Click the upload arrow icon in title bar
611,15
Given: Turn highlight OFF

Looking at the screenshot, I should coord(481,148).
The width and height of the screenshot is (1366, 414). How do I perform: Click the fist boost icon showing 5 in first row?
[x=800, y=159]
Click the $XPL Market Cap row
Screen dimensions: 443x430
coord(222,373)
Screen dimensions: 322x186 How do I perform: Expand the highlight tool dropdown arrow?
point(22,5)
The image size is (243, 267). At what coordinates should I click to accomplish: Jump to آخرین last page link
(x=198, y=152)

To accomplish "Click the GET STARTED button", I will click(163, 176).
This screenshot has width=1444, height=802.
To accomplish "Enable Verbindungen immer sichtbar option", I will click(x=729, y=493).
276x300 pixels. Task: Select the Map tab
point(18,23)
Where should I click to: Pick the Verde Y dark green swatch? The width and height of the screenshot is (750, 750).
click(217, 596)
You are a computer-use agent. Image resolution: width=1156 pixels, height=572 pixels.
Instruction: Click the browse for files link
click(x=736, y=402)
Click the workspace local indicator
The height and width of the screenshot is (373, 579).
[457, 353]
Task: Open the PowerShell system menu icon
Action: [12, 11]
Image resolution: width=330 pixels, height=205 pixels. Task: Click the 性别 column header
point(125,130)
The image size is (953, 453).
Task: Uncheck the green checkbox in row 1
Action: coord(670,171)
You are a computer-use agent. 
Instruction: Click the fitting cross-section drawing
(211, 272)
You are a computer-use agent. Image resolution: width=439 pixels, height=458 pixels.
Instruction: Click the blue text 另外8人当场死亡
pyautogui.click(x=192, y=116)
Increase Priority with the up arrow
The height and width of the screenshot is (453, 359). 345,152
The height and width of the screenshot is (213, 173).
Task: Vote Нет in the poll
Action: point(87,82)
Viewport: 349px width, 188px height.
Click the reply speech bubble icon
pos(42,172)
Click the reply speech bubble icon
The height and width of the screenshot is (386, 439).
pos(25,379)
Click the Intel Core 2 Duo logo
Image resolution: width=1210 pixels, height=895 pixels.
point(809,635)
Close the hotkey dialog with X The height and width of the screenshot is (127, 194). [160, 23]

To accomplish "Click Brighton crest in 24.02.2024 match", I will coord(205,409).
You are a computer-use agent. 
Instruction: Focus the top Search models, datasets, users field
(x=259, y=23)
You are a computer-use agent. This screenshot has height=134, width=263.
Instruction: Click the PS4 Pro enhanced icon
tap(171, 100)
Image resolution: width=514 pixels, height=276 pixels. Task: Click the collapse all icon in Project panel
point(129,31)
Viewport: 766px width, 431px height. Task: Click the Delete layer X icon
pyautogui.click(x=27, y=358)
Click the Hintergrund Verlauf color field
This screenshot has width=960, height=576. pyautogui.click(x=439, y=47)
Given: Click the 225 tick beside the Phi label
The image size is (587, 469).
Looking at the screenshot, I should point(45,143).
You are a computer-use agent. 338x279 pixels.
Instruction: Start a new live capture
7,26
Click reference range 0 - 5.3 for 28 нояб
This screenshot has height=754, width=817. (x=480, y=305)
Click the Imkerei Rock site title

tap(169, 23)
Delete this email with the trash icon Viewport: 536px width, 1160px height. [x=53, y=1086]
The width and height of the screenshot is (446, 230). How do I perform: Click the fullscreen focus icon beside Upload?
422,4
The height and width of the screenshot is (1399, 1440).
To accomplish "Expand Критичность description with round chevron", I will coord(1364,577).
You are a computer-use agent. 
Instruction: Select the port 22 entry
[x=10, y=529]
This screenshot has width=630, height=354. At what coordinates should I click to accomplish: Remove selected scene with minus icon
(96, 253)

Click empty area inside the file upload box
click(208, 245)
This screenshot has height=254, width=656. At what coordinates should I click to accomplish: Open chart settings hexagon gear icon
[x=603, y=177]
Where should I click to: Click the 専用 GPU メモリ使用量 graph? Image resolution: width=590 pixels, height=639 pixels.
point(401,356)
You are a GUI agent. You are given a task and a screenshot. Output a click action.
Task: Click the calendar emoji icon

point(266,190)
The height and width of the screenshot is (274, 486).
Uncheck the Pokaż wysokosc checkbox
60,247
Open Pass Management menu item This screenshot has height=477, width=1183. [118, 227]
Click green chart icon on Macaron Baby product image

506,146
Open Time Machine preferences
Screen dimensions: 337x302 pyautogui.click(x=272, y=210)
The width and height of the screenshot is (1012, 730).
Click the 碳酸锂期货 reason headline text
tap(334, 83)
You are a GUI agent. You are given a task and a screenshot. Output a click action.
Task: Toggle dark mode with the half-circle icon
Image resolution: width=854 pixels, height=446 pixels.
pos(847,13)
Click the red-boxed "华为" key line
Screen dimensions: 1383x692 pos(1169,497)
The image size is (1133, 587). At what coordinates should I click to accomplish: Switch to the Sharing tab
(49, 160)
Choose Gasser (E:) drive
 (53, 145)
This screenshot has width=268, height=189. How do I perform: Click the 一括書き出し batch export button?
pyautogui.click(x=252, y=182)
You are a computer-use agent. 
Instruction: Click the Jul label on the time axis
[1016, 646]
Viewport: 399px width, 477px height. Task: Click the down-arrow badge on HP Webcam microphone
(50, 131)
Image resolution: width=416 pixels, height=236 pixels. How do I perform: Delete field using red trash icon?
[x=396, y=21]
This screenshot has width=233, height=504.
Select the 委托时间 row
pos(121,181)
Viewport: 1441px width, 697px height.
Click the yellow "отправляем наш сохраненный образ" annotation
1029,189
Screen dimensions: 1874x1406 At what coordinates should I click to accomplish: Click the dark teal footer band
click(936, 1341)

§ §

How to complete this task: Copy the listing exactly as it stands.

Result of this task:
Click the upload arrow icon in title bar
611,15
Given: Turn highlight OFF

Looking at the screenshot, I should coord(481,148).
The width and height of the screenshot is (1366, 414). How do I perform: Click the fist boost icon showing 5 in first row?
[x=800, y=159]
Click the $XPL Market Cap row
Screen dimensions: 443x430
coord(222,373)
Screen dimensions: 322x186 How do I perform: Expand the highlight tool dropdown arrow?
point(22,5)
The image size is (243, 267). At what coordinates should I click to accomplish: Jump to آخرین last page link
(x=198, y=152)

To accomplish "Click the GET STARTED button", I will click(163, 176).
This screenshot has width=1444, height=802.
To accomplish "Enable Verbindungen immer sichtbar option", I will click(x=729, y=493).
276x300 pixels. Task: Select the Map tab
point(18,23)
Where should I click to: Pick the Verde Y dark green swatch? The width and height of the screenshot is (750, 750).
click(217, 596)
You are a computer-use agent. Image resolution: width=1156 pixels, height=572 pixels.
Instruction: Click the browse for files link
click(x=736, y=402)
Click the workspace local indicator
The height and width of the screenshot is (373, 579).
[457, 353]
Task: Open the PowerShell system menu icon
Action: [12, 11]
Image resolution: width=330 pixels, height=205 pixels. Task: Click the 性别 column header
point(125,130)
The image size is (953, 453).
Task: Uncheck the green checkbox in row 1
Action: coord(670,171)
You are a computer-use agent. 
Instruction: Click the fitting cross-section drawing
(211, 272)
You are a computer-use agent. Image resolution: width=439 pixels, height=458 pixels.
Instruction: Click the blue text 另外8人当场死亡
pyautogui.click(x=192, y=116)
Increase Priority with the up arrow
The height and width of the screenshot is (453, 359). 345,152
The height and width of the screenshot is (213, 173).
Task: Vote Нет in the poll
Action: point(87,82)
Viewport: 349px width, 188px height.
Click the reply speech bubble icon
pos(42,172)
Click the reply speech bubble icon
The height and width of the screenshot is (386, 439).
pos(25,379)
Click the Intel Core 2 Duo logo
Image resolution: width=1210 pixels, height=895 pixels.
point(809,635)
Close the hotkey dialog with X The height and width of the screenshot is (127, 194). [160, 23]

To accomplish "Click Brighton crest in 24.02.2024 match", I will coord(205,409).
You are a computer-use agent. 
Instruction: Focus the top Search models, datasets, users field
(x=259, y=23)
You are a computer-use agent. This screenshot has height=134, width=263.
Instruction: Click the PS4 Pro enhanced icon
tap(171, 100)
Image resolution: width=514 pixels, height=276 pixels. Task: Click the collapse all icon in Project panel
point(129,31)
Viewport: 766px width, 431px height. Task: Click the Delete layer X icon
pyautogui.click(x=27, y=358)
Click the Hintergrund Verlauf color field
This screenshot has width=960, height=576. pyautogui.click(x=439, y=47)
Given: Click the 225 tick beside the Phi label
The image size is (587, 469).
Looking at the screenshot, I should point(45,143).
You are a computer-use agent. 338x279 pixels.
Instruction: Start a new live capture
7,26
Click reference range 0 - 5.3 for 28 нояб
This screenshot has height=754, width=817. (x=480, y=305)
Click the Imkerei Rock site title

tap(169, 23)
Delete this email with the trash icon Viewport: 536px width, 1160px height. [x=53, y=1086]
The width and height of the screenshot is (446, 230). How do I perform: Click the fullscreen focus icon beside Upload?
422,4
The height and width of the screenshot is (1399, 1440).
To accomplish "Expand Критичность description with round chevron", I will coord(1364,577).
You are a computer-use agent. 
Instruction: Select the port 22 entry
[x=10, y=529]
This screenshot has width=630, height=354. At what coordinates should I click to accomplish: Remove selected scene with minus icon
(96, 253)

Click empty area inside the file upload box
click(208, 245)
This screenshot has height=254, width=656. At what coordinates should I click to accomplish: Open chart settings hexagon gear icon
[x=603, y=177]
Where should I click to: Click the 専用 GPU メモリ使用量 graph? Image resolution: width=590 pixels, height=639 pixels.
point(401,356)
You are a GUI agent. You are given a task and a screenshot. Output a click action.
Task: Click the calendar emoji icon

point(266,190)
The height and width of the screenshot is (274, 486).
Uncheck the Pokaż wysokosc checkbox
60,247
Open Pass Management menu item This screenshot has height=477, width=1183. [118, 227]
Click green chart icon on Macaron Baby product image

506,146
Open Time Machine preferences
Screen dimensions: 337x302 pyautogui.click(x=272, y=210)
The width and height of the screenshot is (1012, 730).
Click the 碳酸锂期货 reason headline text
tap(334, 83)
You are a GUI agent. You are given a task and a screenshot. Output a click action.
Task: Toggle dark mode with the half-circle icon
Image resolution: width=854 pixels, height=446 pixels.
pos(847,13)
Click the red-boxed "华为" key line
Screen dimensions: 1383x692 pos(1169,497)
The image size is (1133, 587). At what coordinates should I click to accomplish: Switch to the Sharing tab
(49, 160)
Choose Gasser (E:) drive
 (53, 145)
This screenshot has width=268, height=189. How do I perform: Click the 一括書き出し batch export button?
pyautogui.click(x=252, y=182)
You are a computer-use agent. 
Instruction: Click the Jul label on the time axis
[1016, 646]
Viewport: 399px width, 477px height. Task: Click the down-arrow badge on HP Webcam microphone
(50, 131)
Image resolution: width=416 pixels, height=236 pixels. How do I perform: Delete field using red trash icon?
[x=396, y=21]
This screenshot has width=233, height=504.
Select the 委托时间 row
pos(121,181)
Viewport: 1441px width, 697px height.
Click the yellow "отправляем наш сохраненный образ" annotation
1029,189
Screen dimensions: 1874x1406 At what coordinates should I click to accomplish: Click the dark teal footer band
click(936, 1341)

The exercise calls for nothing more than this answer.